Russia's non-oil deficit falling but not far or fast enough
Oil vs non-oil revenues and deficit in Russia's tax revenue and budget / bne IntelliNews
By Ben Aris in Berlin May 18, 2017

Oil used to be the key factor in Russia’s budget income, and since prices collapsed at the end of 2014 the non-oil income has become more important.

Oil revenues have always made up about half of the finance ministry’s budget revenues as a percentage of GDP over the last decade. In absolute terms the amount of cash has risen steeply, but that has lifted the whole economy, keeping the proportion in the revenues about the same. (2009 was an exception, when it fell to 40% after oil prices fell briefly to $35.)

However, more recently oil’s share has fallen again but remains very volatile as a share of revenues, leaving the Kremlin to try and cope with very volatile income. In 2016, the share of oil revenues in the government’s income bounced between 25% (March, December) and 50% (May, November).

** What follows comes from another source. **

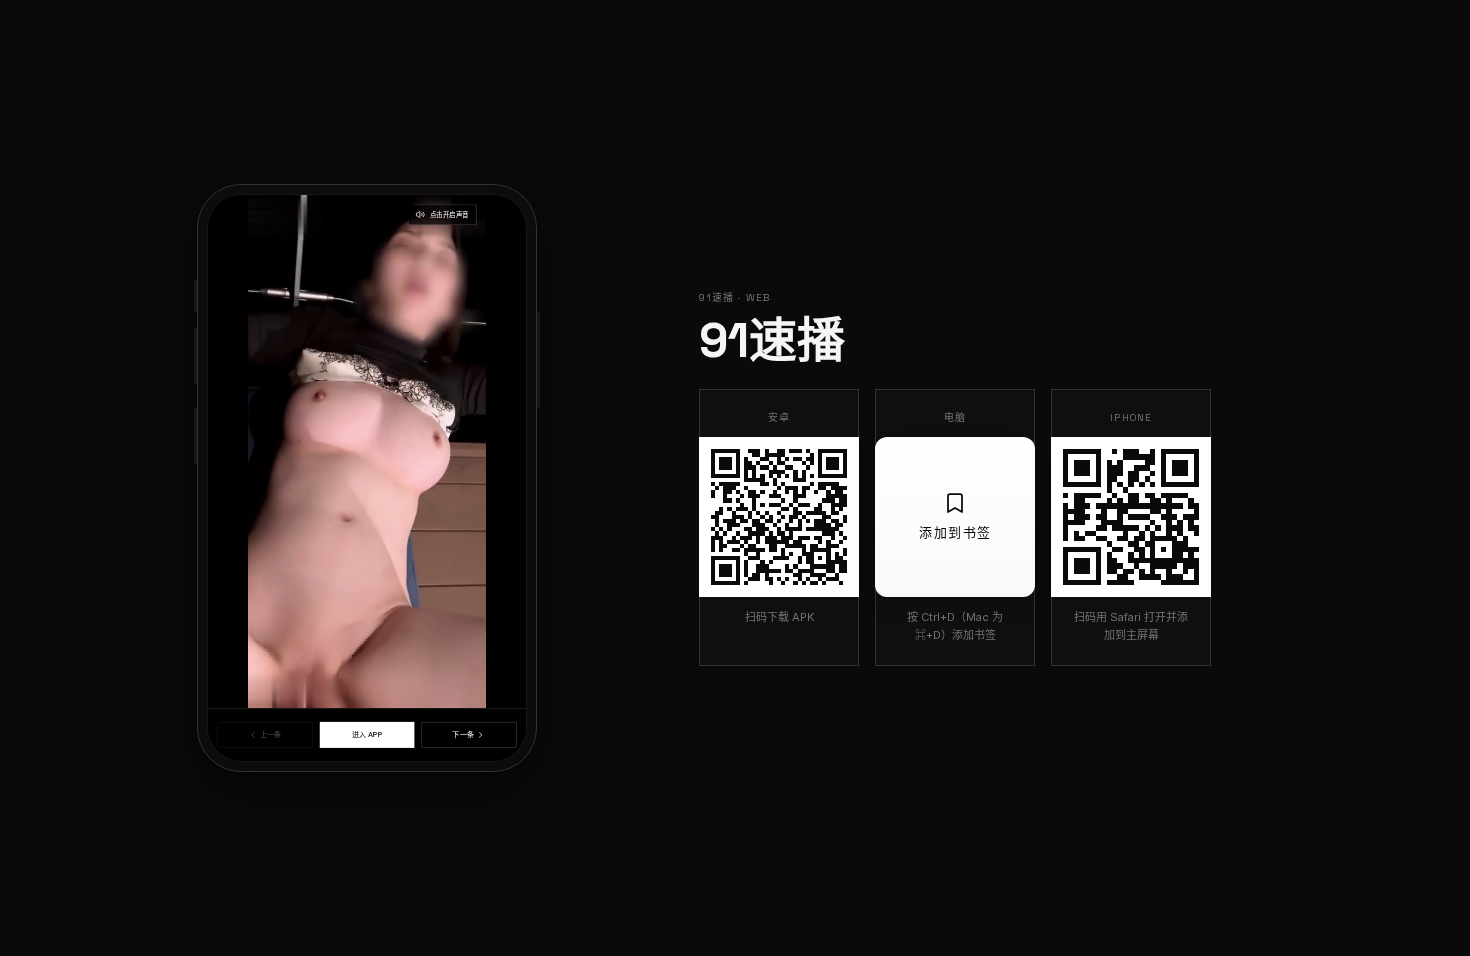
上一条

At the same time, the absolute amount of cash the Kremlin earned from oil exports remained relatively stable at just under RUB500bn (currently $8.64bn) per month for most of the last two and half years. This is because Russia has worked hard to make up for the fall in prices by increasing the volume of oil produced to a record 11mn barrels a day. More rises are now curbed by a deal with Opec signed at the end of last year and due to be renewed at the oil producing cartel’s Vienna meeting in June.

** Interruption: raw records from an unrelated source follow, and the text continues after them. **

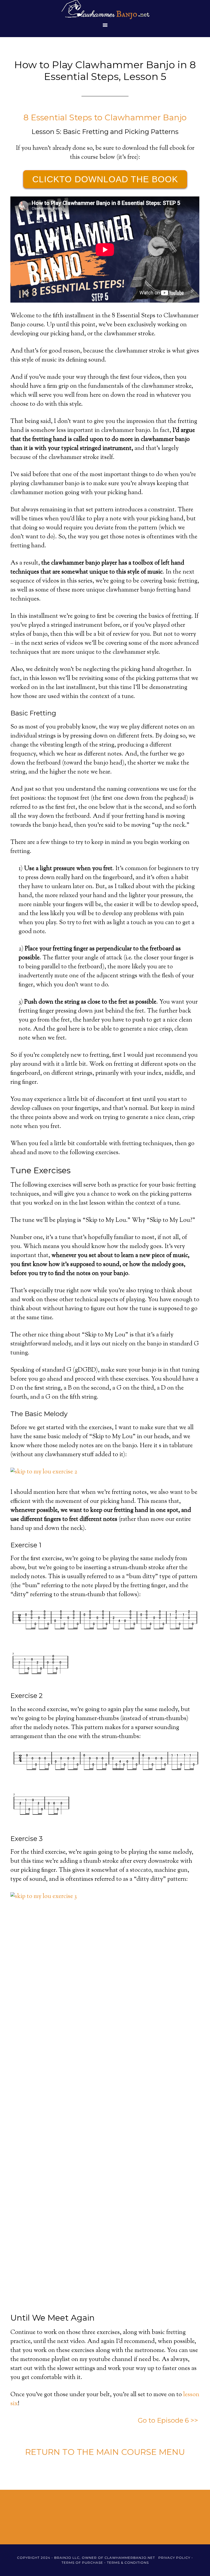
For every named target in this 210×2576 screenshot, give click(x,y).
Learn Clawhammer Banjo (105, 9)
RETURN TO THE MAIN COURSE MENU (105, 2452)
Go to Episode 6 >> (169, 2420)
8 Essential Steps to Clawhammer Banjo (105, 117)
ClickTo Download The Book (105, 179)
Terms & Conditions (128, 2562)
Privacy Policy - (175, 2558)
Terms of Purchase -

The role of oil is important to understand the deficit’s significance for Russia’s economic health. While the finance ministry is fully focused on funding the headline federal budget deficit – Russia is on course to run a 2% of GDP deficit in 2017 – the more important deficit is the non-oil deficit (what the budget deficit would be if all the oil magically disappeared).

Russia has always used its oil revenues to subsidise budget spending, so even in the boom years when it ran a nominal budget surplus, the non-oil deficit was actually negative and the finance ministry targetted 4% as a comfortable compromise between supercharging economic growth and building up reserves.

In crisis years the non-oil deficit balloons out as the government is forced to tap oil income and reserves to bail out the struggling economy. In 2009, the non-oil deficit reached some -13% of GDP, which is not sustainable.

In general, the non-oil deficit is a much better gauge of how well the finance ministry is coping with the crisis than the headline deficit and it has been doing a good job, although here too the government finances remain exposed to oil price fluctuation shocks.

The ministry started 2016 with a non-oil deficit of 13% in the first quarter, but during the rest of the year managed to wrangle it down to 9%, with a low of 6% in November before the traditional holiday season blow out in December when the non-oil deficit spiked to 20%.

This year is looking a little better as the finance ministry started with a 7.2% non-oil deficit in January, which rose to 12% in February, but once spring arrives, and assuming another good harvest this year, the finance ministry should be able to wrangle the non-oil deficit down again. However, without deep reforms and a return to strong growth the preferred -4% for the non-oil deficit will not be obtainable in the foreseeable future.